Patrick found that the wretched Celia, sensing sympathy, something she must rarely attract, had attached herself to him.
‘I shouldn’t have said that, back at the hotel,’ she mumbled.
‘It’s all right. No one else heard you,’ he said. ‘Mind you don’t fall.’ He took her elbow as she seemed about to stumble over a lump of marble right in front of her. ‘Are you colleagues, you and—I’m afraid I didn’t catch your friend’s name?’
‘Joyce Barlow. Yes. We met at college,’ said Celia. ‘We always go on holiday together.’ She stared at the boulder- strewn ground. ‘It happens every year.’
What could he say to comfort her? Her life would always be like this.
‘Forget it now,’ he said. ‘Look around you. You’ll come to Athens again, I’m sure, but perhaps not when the moon is full.’
The miserable, spotty girl took a crumpled handkerchief out of her handbag and blew her nose. Then she made an effort to appreciate the scene.
‘It’s very fine,’ she said.
Patrick felt a sudden wish for the company of Ursula Norris, who had found irony at Phaestos. Now here was he, on the Acropolis of Athens in the moonlight, with a plain, fat, pimpled girl who seemed to have lesbian leanings. It was difficult to laugh at such things alone.
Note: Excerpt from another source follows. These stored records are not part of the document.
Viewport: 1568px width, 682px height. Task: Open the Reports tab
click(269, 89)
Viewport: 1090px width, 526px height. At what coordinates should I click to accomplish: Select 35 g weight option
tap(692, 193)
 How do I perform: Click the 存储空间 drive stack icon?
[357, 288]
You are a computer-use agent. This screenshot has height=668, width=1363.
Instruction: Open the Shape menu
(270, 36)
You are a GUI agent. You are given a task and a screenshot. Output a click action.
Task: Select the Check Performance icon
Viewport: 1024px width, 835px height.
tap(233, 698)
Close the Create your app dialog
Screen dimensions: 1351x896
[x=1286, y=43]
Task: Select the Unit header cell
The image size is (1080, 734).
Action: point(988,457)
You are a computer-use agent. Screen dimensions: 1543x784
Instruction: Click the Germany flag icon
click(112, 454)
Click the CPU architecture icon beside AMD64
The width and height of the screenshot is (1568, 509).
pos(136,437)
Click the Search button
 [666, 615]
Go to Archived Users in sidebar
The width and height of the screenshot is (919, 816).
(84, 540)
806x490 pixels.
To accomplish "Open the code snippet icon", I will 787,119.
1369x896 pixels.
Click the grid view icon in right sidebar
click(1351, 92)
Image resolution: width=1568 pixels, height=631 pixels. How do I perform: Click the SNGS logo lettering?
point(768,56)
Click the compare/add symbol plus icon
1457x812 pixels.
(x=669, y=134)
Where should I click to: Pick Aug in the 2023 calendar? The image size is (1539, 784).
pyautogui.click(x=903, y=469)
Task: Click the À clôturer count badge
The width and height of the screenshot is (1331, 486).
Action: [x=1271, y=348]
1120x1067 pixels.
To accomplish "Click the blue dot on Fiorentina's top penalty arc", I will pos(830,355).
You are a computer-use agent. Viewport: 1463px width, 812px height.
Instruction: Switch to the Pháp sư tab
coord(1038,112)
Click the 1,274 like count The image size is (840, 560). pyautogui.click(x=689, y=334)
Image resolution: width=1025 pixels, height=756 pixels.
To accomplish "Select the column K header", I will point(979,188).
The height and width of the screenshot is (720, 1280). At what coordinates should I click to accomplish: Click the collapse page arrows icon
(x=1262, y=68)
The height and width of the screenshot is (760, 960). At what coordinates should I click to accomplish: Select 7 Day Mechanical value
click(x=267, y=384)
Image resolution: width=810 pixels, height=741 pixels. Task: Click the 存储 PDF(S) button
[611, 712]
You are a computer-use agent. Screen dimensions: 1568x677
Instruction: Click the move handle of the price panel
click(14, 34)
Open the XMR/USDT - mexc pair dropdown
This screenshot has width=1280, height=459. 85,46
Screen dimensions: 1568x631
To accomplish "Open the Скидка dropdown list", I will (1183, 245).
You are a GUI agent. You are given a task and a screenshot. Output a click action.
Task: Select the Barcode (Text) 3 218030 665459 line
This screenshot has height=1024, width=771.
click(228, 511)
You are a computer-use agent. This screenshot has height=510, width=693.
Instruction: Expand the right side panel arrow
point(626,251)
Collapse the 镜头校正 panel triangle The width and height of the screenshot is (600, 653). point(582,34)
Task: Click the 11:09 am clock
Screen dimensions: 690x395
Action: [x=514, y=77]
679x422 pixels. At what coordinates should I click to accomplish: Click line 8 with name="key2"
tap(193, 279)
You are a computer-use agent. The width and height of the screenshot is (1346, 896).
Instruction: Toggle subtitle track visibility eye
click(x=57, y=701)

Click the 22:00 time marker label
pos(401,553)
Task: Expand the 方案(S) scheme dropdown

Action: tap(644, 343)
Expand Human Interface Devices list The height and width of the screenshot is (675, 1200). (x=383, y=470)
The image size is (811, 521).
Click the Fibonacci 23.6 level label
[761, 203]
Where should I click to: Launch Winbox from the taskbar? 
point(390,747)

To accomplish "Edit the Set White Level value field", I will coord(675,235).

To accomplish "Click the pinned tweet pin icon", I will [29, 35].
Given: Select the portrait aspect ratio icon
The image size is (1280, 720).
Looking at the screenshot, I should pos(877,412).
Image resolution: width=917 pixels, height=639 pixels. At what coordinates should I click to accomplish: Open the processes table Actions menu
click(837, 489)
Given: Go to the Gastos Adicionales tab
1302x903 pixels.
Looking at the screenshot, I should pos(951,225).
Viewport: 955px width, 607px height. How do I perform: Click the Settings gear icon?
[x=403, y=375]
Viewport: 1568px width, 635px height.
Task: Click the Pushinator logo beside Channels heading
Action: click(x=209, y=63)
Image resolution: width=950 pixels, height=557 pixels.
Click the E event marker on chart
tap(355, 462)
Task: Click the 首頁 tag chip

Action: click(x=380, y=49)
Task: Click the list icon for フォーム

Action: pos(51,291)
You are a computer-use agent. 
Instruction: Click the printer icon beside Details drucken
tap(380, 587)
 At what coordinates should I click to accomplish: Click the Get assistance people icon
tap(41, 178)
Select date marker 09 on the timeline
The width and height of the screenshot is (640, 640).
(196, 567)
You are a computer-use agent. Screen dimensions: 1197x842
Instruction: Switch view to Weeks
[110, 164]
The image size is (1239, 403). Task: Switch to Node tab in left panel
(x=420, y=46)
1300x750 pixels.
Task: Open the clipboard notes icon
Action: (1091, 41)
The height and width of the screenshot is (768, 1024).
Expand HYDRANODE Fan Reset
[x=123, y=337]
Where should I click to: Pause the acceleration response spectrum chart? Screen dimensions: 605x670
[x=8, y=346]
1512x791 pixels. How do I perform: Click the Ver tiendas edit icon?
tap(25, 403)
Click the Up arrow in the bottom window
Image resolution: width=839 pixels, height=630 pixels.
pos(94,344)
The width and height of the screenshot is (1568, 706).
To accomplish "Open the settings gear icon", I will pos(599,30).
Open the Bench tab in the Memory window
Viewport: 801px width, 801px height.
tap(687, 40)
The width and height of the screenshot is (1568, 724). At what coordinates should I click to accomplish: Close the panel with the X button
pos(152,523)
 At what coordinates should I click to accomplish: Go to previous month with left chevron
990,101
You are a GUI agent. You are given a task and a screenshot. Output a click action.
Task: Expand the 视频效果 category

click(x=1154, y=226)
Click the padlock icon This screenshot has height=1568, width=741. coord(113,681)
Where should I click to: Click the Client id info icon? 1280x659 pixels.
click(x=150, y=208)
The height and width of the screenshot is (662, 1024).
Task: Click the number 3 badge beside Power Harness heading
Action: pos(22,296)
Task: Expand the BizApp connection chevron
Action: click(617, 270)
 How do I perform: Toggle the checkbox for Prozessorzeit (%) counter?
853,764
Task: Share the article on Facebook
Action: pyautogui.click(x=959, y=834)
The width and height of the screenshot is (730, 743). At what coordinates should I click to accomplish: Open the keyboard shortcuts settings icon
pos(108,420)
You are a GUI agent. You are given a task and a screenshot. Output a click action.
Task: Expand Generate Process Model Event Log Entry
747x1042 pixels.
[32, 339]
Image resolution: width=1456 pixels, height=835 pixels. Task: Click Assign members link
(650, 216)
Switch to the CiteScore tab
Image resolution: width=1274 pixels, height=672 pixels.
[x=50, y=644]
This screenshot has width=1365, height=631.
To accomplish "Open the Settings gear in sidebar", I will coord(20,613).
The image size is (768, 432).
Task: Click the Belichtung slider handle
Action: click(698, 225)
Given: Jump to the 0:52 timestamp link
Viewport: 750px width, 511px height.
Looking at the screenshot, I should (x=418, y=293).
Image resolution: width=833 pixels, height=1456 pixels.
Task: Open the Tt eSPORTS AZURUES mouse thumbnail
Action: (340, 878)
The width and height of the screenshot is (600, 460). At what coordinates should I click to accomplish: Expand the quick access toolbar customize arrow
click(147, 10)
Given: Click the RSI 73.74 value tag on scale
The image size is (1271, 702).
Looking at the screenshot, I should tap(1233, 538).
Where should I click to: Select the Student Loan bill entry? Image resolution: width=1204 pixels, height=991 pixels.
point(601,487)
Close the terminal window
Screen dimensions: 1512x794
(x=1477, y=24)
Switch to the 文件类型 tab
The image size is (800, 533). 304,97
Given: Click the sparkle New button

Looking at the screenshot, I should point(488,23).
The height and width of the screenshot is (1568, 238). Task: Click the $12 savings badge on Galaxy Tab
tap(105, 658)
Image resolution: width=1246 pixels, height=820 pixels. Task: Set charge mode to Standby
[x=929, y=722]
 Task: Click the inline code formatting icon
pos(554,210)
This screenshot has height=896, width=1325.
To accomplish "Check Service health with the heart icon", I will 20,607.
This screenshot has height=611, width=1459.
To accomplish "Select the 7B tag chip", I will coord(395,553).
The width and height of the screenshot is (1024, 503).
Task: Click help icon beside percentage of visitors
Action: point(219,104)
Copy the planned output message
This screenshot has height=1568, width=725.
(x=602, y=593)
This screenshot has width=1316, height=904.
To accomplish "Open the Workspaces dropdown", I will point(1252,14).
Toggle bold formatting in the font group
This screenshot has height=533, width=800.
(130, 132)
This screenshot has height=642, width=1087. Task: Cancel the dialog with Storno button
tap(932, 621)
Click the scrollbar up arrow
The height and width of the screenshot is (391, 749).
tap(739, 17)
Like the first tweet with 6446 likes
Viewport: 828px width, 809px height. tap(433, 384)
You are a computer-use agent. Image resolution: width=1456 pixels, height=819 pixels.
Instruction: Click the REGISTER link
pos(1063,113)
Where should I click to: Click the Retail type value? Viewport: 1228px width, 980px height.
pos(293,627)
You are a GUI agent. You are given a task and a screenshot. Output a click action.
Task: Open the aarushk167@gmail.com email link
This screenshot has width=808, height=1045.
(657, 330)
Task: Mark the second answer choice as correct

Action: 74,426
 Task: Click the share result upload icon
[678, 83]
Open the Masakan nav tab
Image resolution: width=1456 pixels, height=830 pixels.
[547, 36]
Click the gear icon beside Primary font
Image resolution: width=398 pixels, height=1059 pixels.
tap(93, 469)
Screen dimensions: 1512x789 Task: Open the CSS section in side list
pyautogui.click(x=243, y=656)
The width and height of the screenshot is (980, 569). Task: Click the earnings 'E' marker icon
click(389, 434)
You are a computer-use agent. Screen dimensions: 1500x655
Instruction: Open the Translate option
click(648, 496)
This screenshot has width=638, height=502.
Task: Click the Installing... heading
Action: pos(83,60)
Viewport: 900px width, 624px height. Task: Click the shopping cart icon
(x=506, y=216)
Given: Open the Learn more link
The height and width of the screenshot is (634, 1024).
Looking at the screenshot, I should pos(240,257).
He managed gradually to manoeuvre Celia towards the others, intending to offload her if he could.
‘Oh Joyce, there you are, where have you been?’ cried Celia bossily when she saw the other girl. ‘Come and look at the eastern pediment.’
She’d never learn, poor creature, Patrick thought. Friendship was not enough for her; she must possess. And she seemed bent on masochism. He turned his back on them all and wandered away towards the Belvedere, where he stood gazing out across the lights of the city at Lykabettos, rising like a jewel above its floodlit diadem; it looked entrancing. He had been to its summit in daylight, never at night. He stood in silence; the air, cool now, brushed his face; there was always a breeze up here. Was he imagining that he could smell the scent of thyme from the hills? Could there be another place in the world as mysteriously compelling as this city of the old and new? If so, he had never been there, nor wished to find one.
He turned reluctantly away; he must join the others. People moved about slowly; it was impossible to recognise anyone from a distance. An American voice rang out, close by, discussing allergies. ‘My kid can’t tolerate talcum,’ he heard incongruously.
Patrick walked towards the great temple. Figures passed in and out among its columns and climbed up and down its steps. Two men wandered along together, talking. As Patrick passed them the moonlight revealed their faces. One, thick-set and middle-aged, was the man he had seen earlier in his hotel with Arthur Winterton; the second was the young man with a moustache who had been with Jill and Spiro aboard the Psyche.